- What the task asks: In the text on light-matter control of quantum materials, what do the red atoms in the cavity illustration represent?

- Exercise text:
*** Begin section ***

Light-matter control of quantum materials

In our group we investigate materials interacting with light in ways that can probe and modify key materials properties.

Our goals:

  • explore nonthermal pathways to ultrafast control of quantum materials (review article here)
  • investigate cavity control of quantum materials (for a simple explanation see press release here)
  • develop methods to simulate nonequilibrium light-matter coupled quantum many-body systems (slides here)
  • guide pump-probe experiments and time-resolved spectroscopy to help functionalize nonequilibrium matter

Dynamics of ordered phases

One thread of our research is dedicated to dynamics of emergent ordered phases in complex materials. These interesting phases comprise superconductors, charge- and spin-density waves or excitonic condensates. Below you see an animation showing how a sequence of light pulses with specific polarizations can rotate an entire chiral condensate (a two-dimensional topological superconductor) from right-handed to left-handed. We envision that this could be used for quantum information processing with chiral Majorana fermions.

Optical rotation of a Bloch vector from a d+id (right-handed) to d-id (left-handed) topological superconductor. [click image to play gif]
© Martin Claassen

Cavity quantum materials

Cavity quantum-electrodynamical environments can affect materials with pure quantum fluctuations of light. This is used to change properties of molecules and chemical reaction pathways in nanoplasmonics and polaritonic chemistry. We have recently proposed to also use it for cavity materials science to change fundamental couplings that critically affect materials properties. The image below shows an illustration.

The vacuum fluctuations of light (yellow wave) are amplified in an optical cavity (upper and lower reflecting mirrors). Crystal lattice vibrations (red atoms) at a two-dimensional interface surf this strong light wave. The thus mixed light-vibrational waves couple particularly strongly to electrons in a two-dimensional atomically thin material (green and yellow atoms), changing its properties.
© Jörg M. Harms / MPSD

*** End section ***

- Material provided:
*** Begin section ***

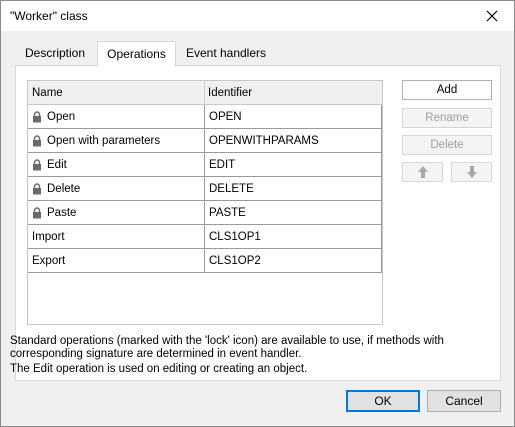 This screenshot has height=427, width=515. Describe the element at coordinates (104, 140) in the screenshot. I see `operation-name: Open with parameters` at that location.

*** End section ***

- Answer to this problem: Crystal lattice vibrations at a two-dimensional interface.